Yes, it is true that imperialist and nationalist states have one element in common: they both seek to make the public space benign, regulated, clean and healthy, incapable of producing either disease or order. They present a new definition of the public that has usually been at odds with other historical forms of community. We could find many examples that clearly support this argument: the British imposition of public space in India or, just to mention a most recent case, the demolition of the traditional neighborhoods in Kashgar in 2012, and attempt of China to erode the ethnic Uyghur Muslim culture. And hygienic public space is somehow the excuse to assimilate other ethnic minorities but above all a way to assure the healthy workforce required for an efficient capitalism. An efficient capitalism requires disciplined and regulated public spaces.”Biopolitics” indeed.
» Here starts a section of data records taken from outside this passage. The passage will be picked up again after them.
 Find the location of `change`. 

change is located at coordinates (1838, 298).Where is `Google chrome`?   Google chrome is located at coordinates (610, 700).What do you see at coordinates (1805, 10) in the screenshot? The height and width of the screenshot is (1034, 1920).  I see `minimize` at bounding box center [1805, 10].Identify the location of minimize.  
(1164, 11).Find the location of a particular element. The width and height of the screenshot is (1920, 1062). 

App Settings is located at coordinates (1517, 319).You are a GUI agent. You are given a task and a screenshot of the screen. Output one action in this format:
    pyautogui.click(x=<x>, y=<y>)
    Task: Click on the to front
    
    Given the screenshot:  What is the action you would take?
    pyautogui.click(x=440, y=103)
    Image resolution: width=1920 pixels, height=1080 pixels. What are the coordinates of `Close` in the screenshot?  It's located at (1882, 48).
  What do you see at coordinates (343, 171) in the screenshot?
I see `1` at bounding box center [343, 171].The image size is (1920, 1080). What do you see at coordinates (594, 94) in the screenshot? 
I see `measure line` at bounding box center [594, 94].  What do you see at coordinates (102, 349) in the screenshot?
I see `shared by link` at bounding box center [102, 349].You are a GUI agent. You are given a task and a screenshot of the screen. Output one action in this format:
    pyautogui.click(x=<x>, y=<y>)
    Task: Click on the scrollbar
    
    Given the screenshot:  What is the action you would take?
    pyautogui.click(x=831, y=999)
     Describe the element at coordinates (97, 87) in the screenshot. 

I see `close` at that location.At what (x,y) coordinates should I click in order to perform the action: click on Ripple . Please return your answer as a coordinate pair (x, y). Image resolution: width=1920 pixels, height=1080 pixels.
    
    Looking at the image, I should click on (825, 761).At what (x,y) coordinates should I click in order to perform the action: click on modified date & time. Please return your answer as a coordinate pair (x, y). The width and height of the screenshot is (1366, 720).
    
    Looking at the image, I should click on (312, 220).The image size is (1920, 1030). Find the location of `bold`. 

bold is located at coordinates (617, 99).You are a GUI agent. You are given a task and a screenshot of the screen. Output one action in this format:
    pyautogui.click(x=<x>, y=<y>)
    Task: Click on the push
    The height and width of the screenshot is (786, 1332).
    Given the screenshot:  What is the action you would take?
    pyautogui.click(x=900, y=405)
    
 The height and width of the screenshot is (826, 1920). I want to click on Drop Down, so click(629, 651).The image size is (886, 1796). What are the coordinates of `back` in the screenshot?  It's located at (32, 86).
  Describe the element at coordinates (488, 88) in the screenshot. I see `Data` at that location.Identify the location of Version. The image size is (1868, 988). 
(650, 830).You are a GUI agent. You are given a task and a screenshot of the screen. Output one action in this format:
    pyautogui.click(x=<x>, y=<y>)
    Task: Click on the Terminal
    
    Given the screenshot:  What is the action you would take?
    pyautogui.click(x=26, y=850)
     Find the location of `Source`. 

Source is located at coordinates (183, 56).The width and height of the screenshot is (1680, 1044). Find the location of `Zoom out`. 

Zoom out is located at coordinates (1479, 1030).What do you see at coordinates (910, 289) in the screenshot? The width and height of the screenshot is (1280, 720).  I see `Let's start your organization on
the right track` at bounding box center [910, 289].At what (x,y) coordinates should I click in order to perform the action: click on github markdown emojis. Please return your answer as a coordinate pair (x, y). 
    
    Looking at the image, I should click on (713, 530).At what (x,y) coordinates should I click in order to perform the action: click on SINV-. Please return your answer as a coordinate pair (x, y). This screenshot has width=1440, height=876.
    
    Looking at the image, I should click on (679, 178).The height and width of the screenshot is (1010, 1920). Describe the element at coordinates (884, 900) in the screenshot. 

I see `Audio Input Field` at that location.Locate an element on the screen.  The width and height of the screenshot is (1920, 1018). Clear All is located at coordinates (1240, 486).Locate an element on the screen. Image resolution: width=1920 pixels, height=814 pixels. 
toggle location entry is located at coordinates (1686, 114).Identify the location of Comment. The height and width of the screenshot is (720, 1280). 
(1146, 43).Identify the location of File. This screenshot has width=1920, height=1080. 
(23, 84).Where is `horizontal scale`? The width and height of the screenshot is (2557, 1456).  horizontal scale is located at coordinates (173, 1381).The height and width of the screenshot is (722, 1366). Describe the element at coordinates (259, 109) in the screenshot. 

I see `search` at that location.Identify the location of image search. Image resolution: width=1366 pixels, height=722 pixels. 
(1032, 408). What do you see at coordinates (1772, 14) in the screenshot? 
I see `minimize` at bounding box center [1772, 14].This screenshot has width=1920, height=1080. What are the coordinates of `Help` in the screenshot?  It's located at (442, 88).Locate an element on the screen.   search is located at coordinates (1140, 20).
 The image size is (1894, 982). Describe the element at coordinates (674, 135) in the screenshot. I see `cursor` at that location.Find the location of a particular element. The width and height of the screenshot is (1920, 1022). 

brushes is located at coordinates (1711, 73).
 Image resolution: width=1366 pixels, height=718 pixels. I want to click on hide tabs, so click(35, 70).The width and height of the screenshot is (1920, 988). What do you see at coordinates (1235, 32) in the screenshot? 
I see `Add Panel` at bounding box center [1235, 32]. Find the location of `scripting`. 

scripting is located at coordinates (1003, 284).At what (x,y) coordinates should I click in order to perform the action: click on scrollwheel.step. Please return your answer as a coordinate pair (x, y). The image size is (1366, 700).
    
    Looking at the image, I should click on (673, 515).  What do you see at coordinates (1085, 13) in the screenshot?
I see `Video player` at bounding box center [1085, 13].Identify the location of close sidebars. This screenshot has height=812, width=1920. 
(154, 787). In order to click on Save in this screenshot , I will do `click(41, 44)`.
In this way, we could read the informal settlements and the untransformed open spaces as a refusal of citizens to an ideal bourgeois order. Should we then refuse to design public spaces?

In my opinion, the modern conception of public space should not be applied indiscriminately to all countries, it should not be globalized. There are lessons to learn from the South-American favelas, the Indian bazaars and many other types of informal configurations of public space. However, there is a risk of romanticizing these scenarios. When it comes to questions of life and death, of young children dying on the pavements of the streets, a dilemma appears. Should such subaltern citizens have the freedom to die in their ignorance or should we intervene with our knowledge? Not intervening in these open spaces would be simply irresponsible towards our concerns for prolonging life. So for me the question is not if we intervene, but how. Modernity always replaces tradition at some loss and design plays here a key role to make this process more or less painful.

So let`s design public spaces without limiting its appropation. We should design them to precisely challenge the idea of an imposed model of a global disciplined, surveyed and over-regulated public space; to propose new bottom-up urban scenarios. Public spaces able to allow difference, contestation and even disorder, but that guarantees at the same time the right of a prolonged life.